• _Actions to take_
1. Retype the gas curtailment passage word for word, everything from "Plaintiffs instituted the" down to "meet and proper.".
2. In the gas curtailment passage, for how long did the FPC suspend and defer use of Southern Natural's revised tariff sheets?

On December 1, 1971, the FPC published notice of the proposed tariff changes tendered by Southern Natural. ( 36 Fed.Reg. 23180). Pursuant to that notice, Atlanta Gas filed a Protest and Petition for Leave to Intervene and Motion to Dismiss; Georgia Power filed a Petition to Intervene; the Georgia Public Service Commission filed a Notice of Intervention and Protest; and Savannah Electric filed a Petition for Leave to Intervene. In these pleadings, the plaintiffs sought leave to intervene in the proceedings concerning Southern Natural's proposed tariff changes and presented therein various legal objections to the filing by Southern Natural and to its request that the filing be approved by the FPC.
By Order dated December 23, 1971, the FPC suspended and deferred use of Southern Natural revised tariff sheets containing the curtailment plan for a nominal period of one day. That Order provides in part:
Southern has stated that curtailments of firm service may be required during this heating season and its present tariff does not contain a curtailment procedure. Consequently, we believe that a one-day suspension period, as requested by Southern, is warranted in this case. Our action to suspend for one day will accomplish the goal of permitting Southern to invoke a standard procedure when curtailment is warranted and at the same time, the plan will be in effect subject to refund with interest to protect Southern's customers.
Order Suspending Proposed Tariff Sheets, Southern Natural Gas Company, Docket RP72, 74 (Dec. 23, 1971) at 2.
On or about January 11, 1972, Southern Natural instituted its plan as set forth in the revised tariff sheets filed with the FPC. Since January 11, 1972, Southern Natural adhering to its "curtailment plan" has failed and refused to deliver to Atlanta Gas the volumes of gas up to the demand quantities as specified in the contract between Southern Natural and Atlanta Gas.
Plaintiffs instituted the present action seeking a declaration that the actions of the FPC with respect to the curtailment plan in Southern Natural's revised tariff are null and void. Plaintiffs also seek the following relief as against Southern Natural:
1. A declaration that implementation of such curtailment plan by Southern Natural constitutes a breach of the contract between Atlanta Gas and Southern Natural;
2. An injunction against Southern Natural restraining implementation of such plan;
3. Specific performance of the contract between Southern Natural and Atlanta Gas;
4. Damages against Southern Natural in a sum in excess of $10,000; and
5. Such other and further relief as may be meet and proper.
Plaintiffs base their requests for relief as against the FPC on the following contentions:
1. The actions of the FPC with respect to the curtailment plan as set forth in Southern Natural's revised tariff are beyond the statutory powers of the FPC and are therefore null, void and of no effect.

• _Data shown_
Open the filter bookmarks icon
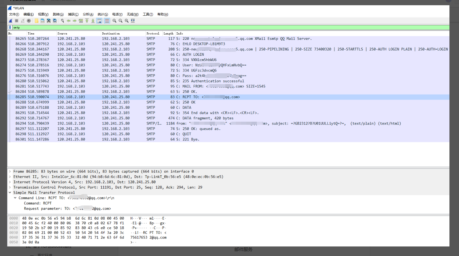Image resolution: width=459 pixels, height=256 pixels. (10, 27)
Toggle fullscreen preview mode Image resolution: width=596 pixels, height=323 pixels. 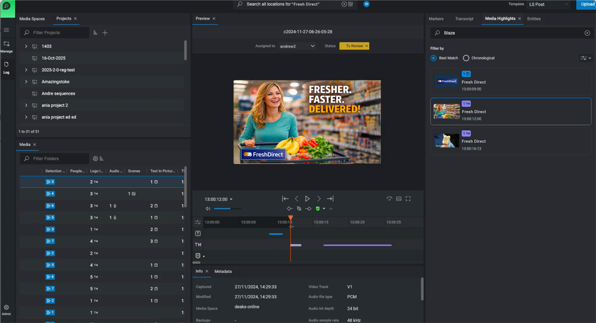tap(408, 199)
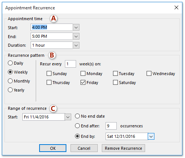
Task: Tick the Wednesday checkbox
Action: (x=149, y=74)
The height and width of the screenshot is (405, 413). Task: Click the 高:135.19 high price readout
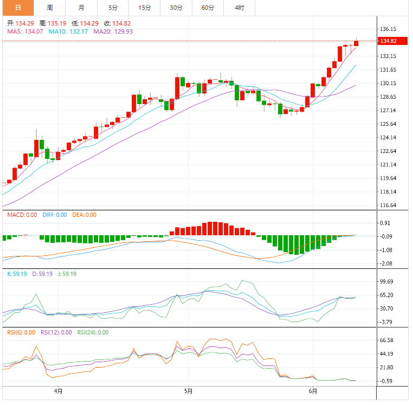57,24
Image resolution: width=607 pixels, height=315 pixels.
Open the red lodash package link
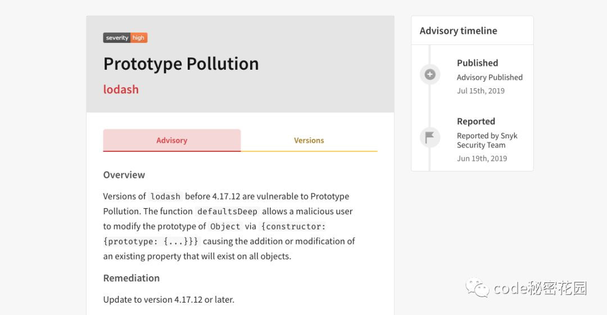tap(121, 89)
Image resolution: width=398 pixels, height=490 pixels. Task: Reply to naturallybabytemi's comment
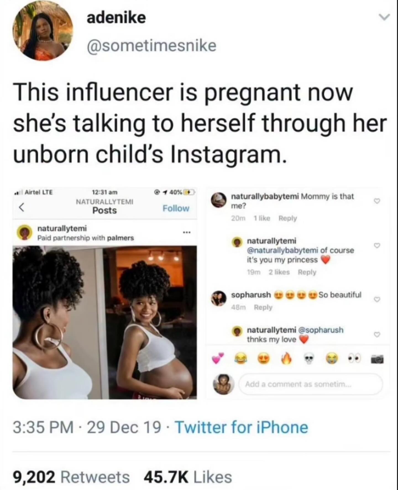coord(287,218)
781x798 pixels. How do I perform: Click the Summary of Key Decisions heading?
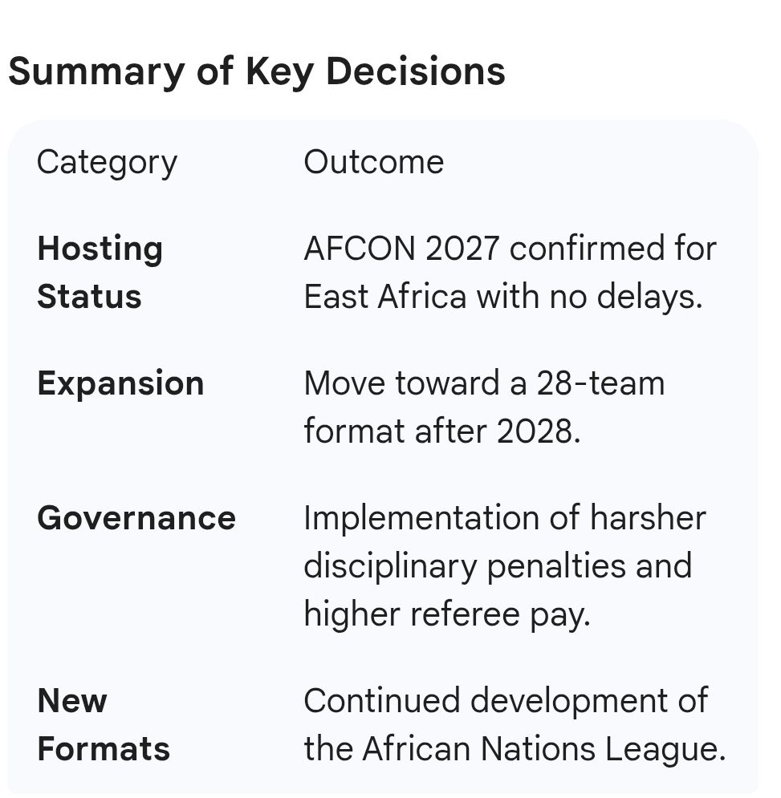click(x=257, y=71)
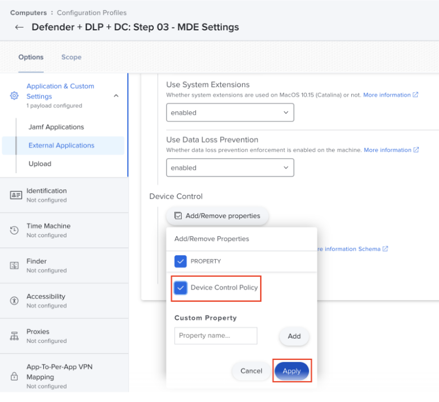Image resolution: width=439 pixels, height=402 pixels.
Task: Toggle the PROPERTY select-all checkbox
Action: pos(181,261)

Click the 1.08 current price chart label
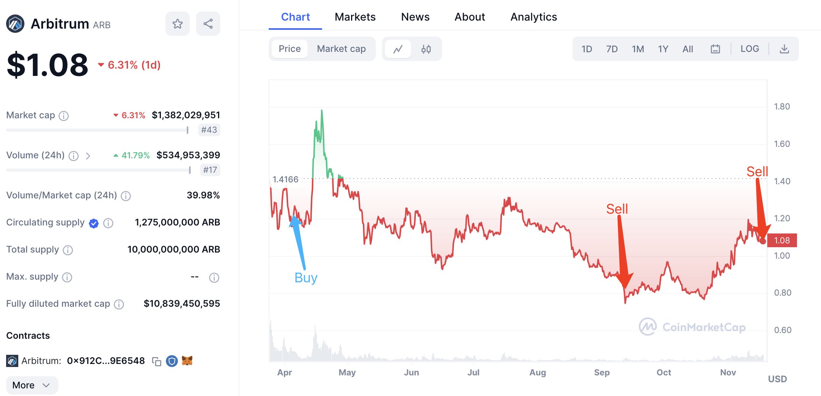click(781, 240)
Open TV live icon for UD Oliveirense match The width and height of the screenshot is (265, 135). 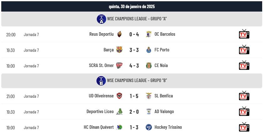pos(244,96)
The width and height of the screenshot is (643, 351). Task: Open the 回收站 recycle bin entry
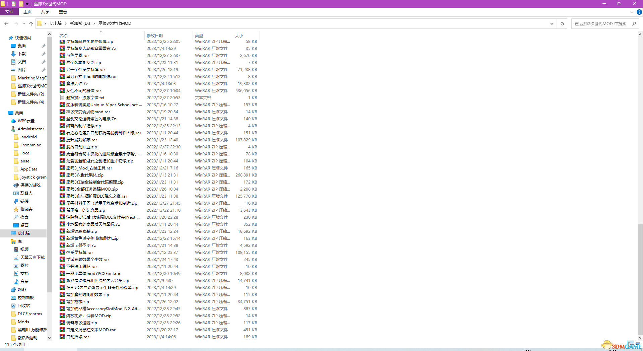[23, 306]
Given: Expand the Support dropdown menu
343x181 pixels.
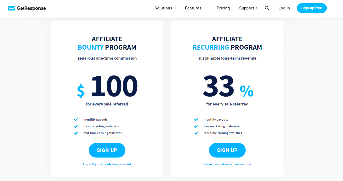Looking at the screenshot, I should [248, 8].
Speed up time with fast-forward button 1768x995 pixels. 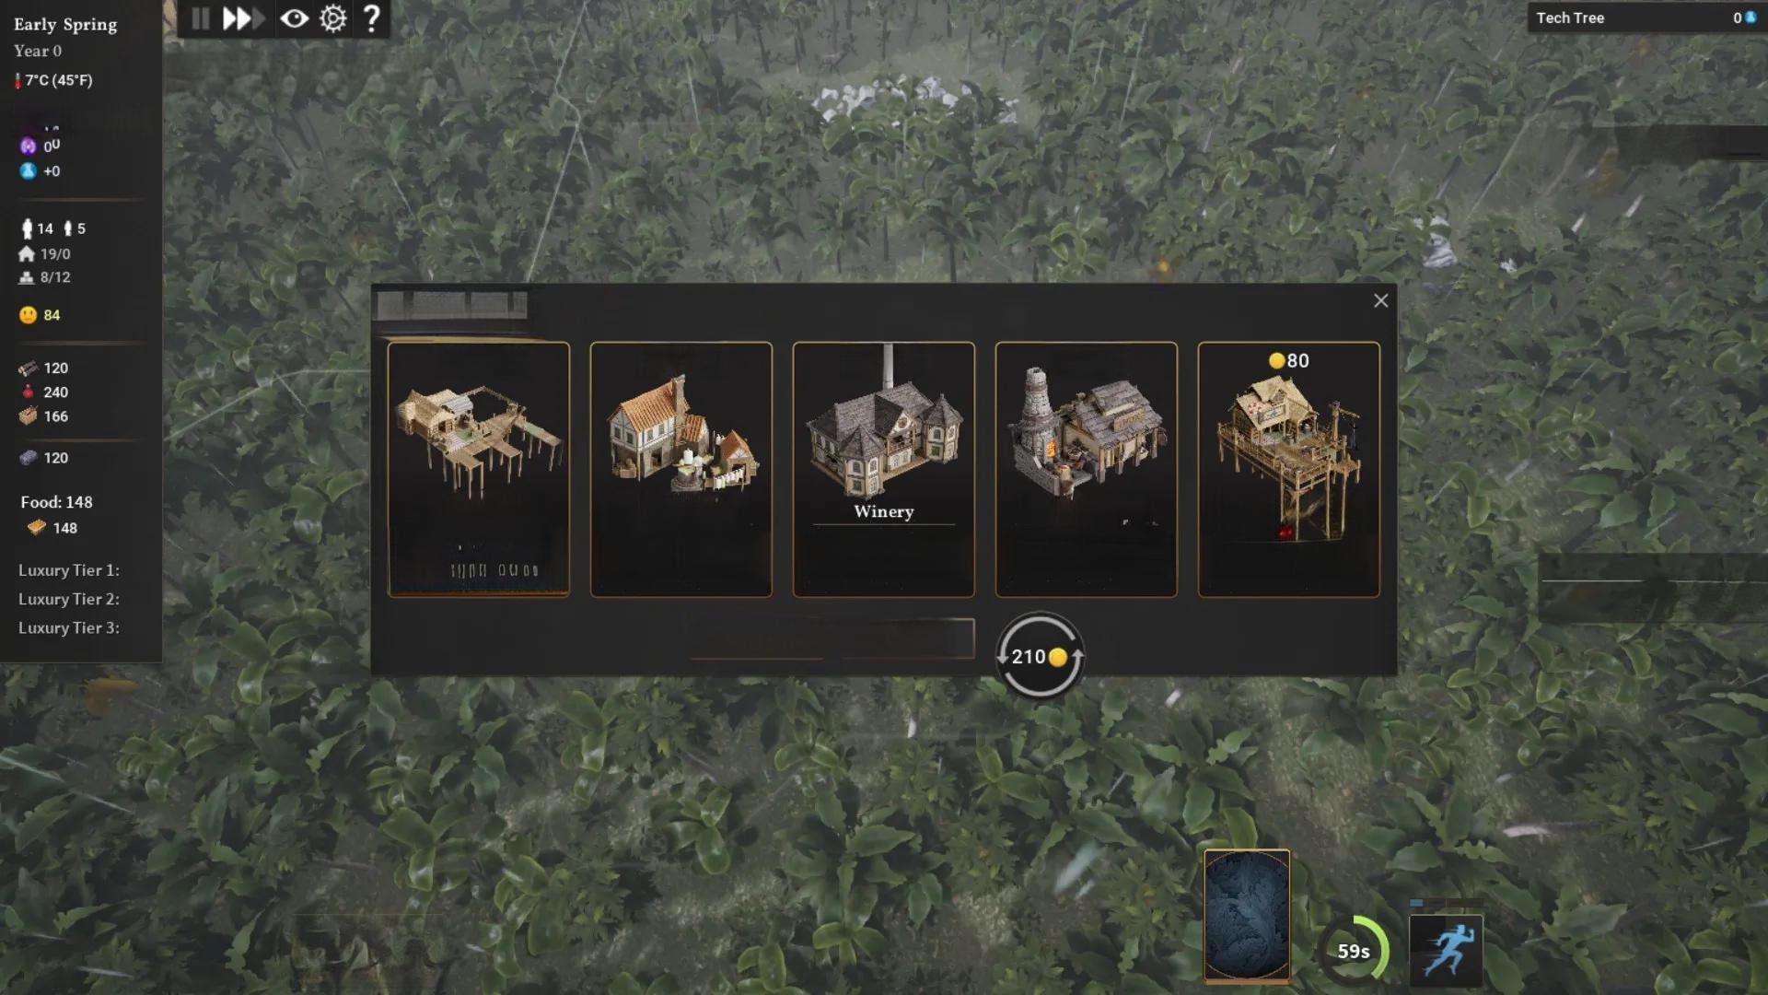pos(242,18)
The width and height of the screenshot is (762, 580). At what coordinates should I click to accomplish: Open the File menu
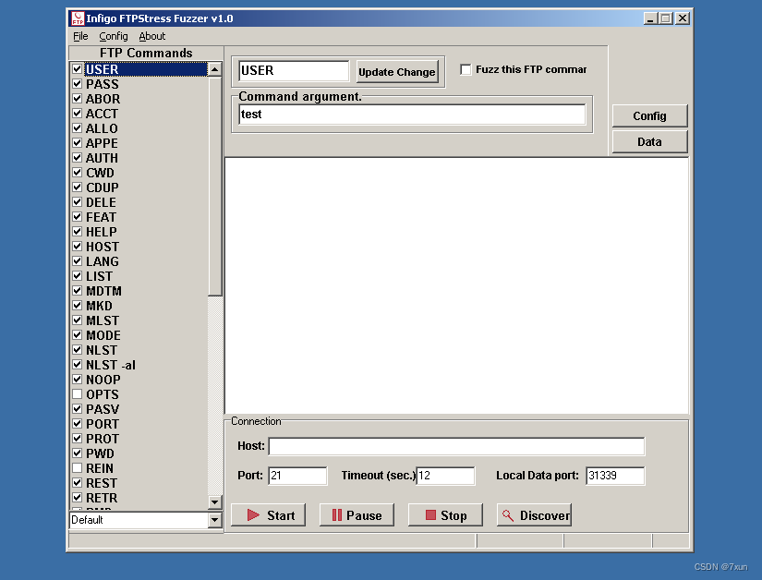[x=79, y=36]
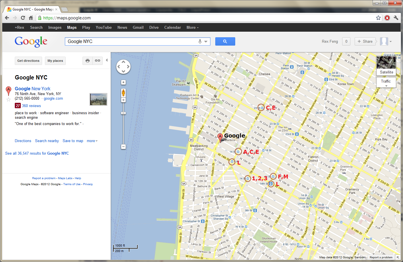Star the Google New York result
The width and height of the screenshot is (403, 262).
[9, 99]
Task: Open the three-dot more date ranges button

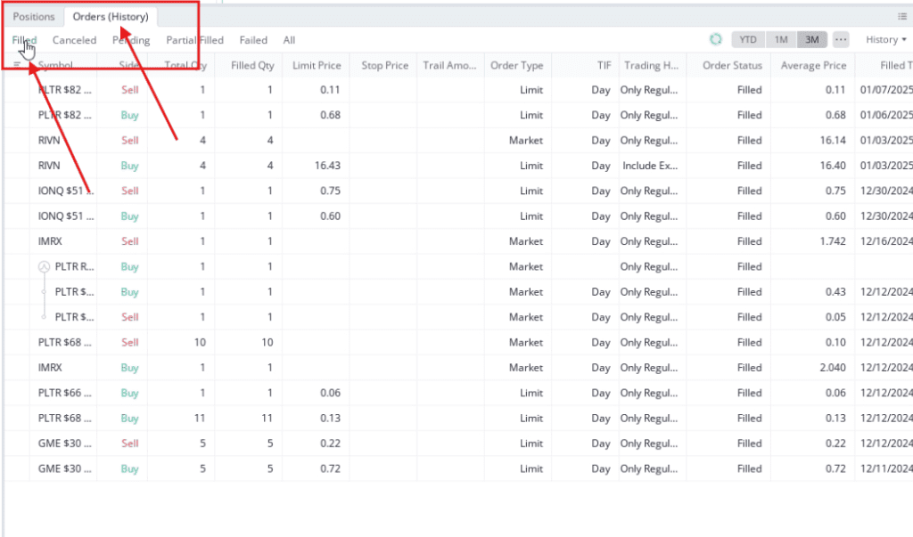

• _Solutions to each task_
1.
Plaintiffs instituted the present action seeking a declaration that the actions of the FPC with respect to the curtailment plan in Southern Natural's revised tariff are null and void. Plaintiffs also seek the following relief as against Southern Natural:
1. A declaration that implementation of such curtailment plan by Southern Natural constitutes a breach of the contract between Atlanta Gas and Southern Natural;
2. An injunction against Southern Natural restraining implementation of such plan;
3. Specific performance of the contract between Southern Natural and Atlanta Gas;
4. Damages against Southern Natural in a sum in excess of $10,000; and
5. Such other and further relief as may be meet and proper.

2. For a nominal period of one day.